This second “taste” of Peter F. Hamilton’s short works was even more intriguing than the first, and since it introduces many of the elements of his massive novels – in particular the Night’s Dawn trilogy – it encouraged me even more to take the jump or, as some of my fellow bloggers defined it, to overcome author intimidation.
A Second Chance at Eden is a collection of short stories, but the one that truly fascinated me is the one from which the book draws its title: once more I encountered a murder mystery, as was the case with Watching Trees Grow, but it was completely different, starting with the background in which the investigation takes place.
Eden is a peculiar habitat created from bitek – genetically engineered living matter with the ability to adapt to specific uses and to grow like any living creature, to the point it can develop sentience and can communicate with its human population through affinity, a bond that is created through the insertion of specialized material in any given subject, or genetically programmed in a fetus. Affinity allows a form of telepathic communication between humans and the habitat’s personality, and the control of servitors – specially bred monkeys devoted to al menial tasks.

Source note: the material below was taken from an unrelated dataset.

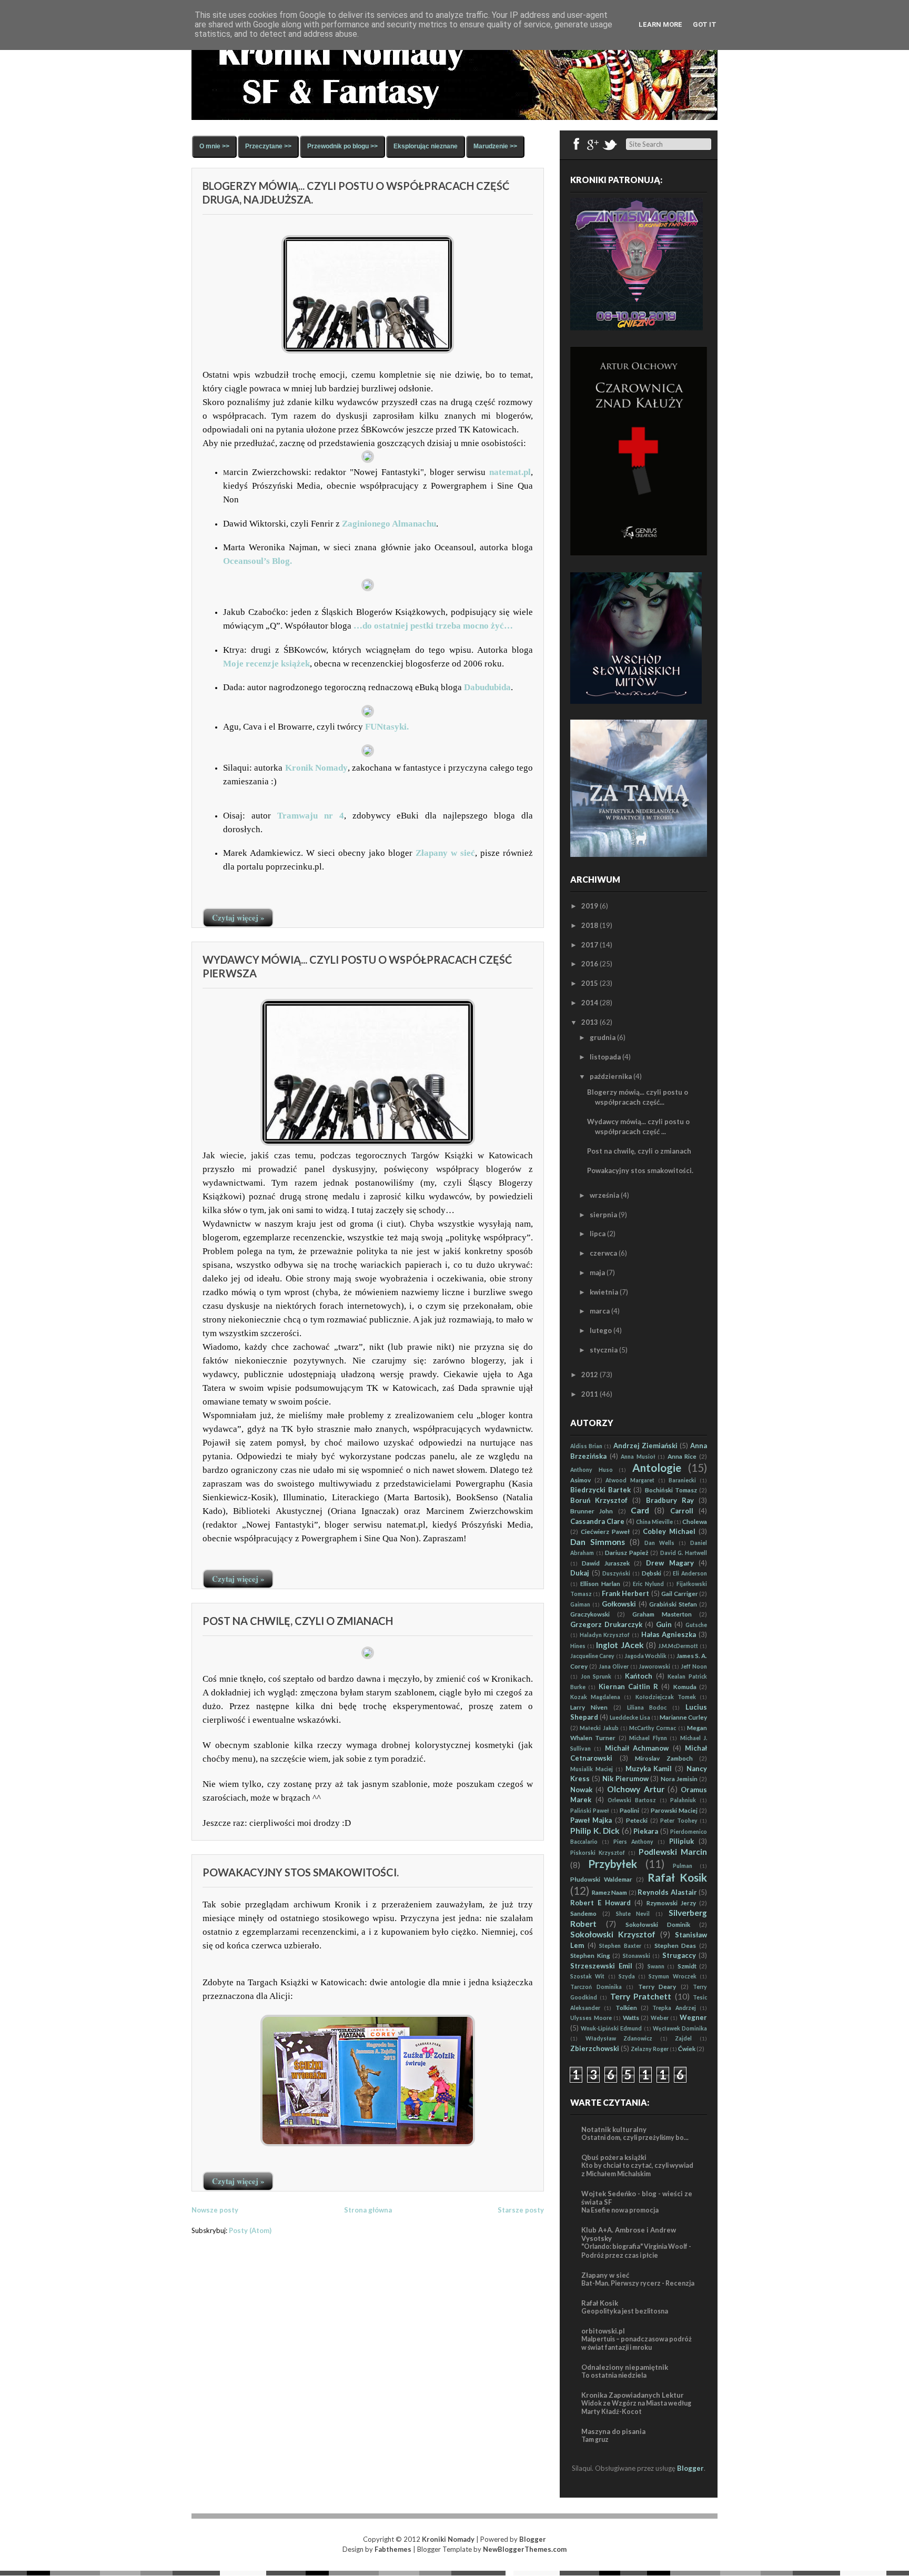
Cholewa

At the start of the story, Earth is a place devastated by climate upheavals, where life is possible only in arcologies – city enclaves shielded from the fiery elements, where however crime is rife and the quality of everyday existence is poor. Harvey Parfitt is the new Chief of Eden’s police force: he arrives at the habitat with his estranged wife and two teenaged children, and is immediately confronted with the murder of one of the habitat’s founding scientists, a very unbelievable murder, since it was committed by one of the chimp servitors – something no one had though possible until that moment.
Through Parfitt’s search for the guilty party we learn about this “brave new world”, a fascinating place of wonders, a new frontier for humanity and – as the title suggests – the opportunity to do things right, and correct the mistakes of the past. No paradise is free from snakes, however, as the murder shows with merciless brutality, and human greed is always there to spread its taint: at some point someone says that there will always be need for enforcers, human nature being what it is.
What makes this story stand out, though, is the effect that such technological advances are going to have on humanity, and the division they create between opposing philosophies: such contrasting points of view are embodied in the Parfitt family, where the chief’s teenaged children take to the new way of life like fish to water, while their mother – a staunch believer in the Church’s edicts – rejects anything “unnatural” as affinity or even the new surroundings, with poor Harvey caught in the middle. I liked how Hamilton presented all the sides of this new era at its very beginning, and the way he showed the different paths humanity would take from this point on: a brief search confirmed that I would find many of the elements presented here in his more complex work, and this made me quite eager to start this… adventure.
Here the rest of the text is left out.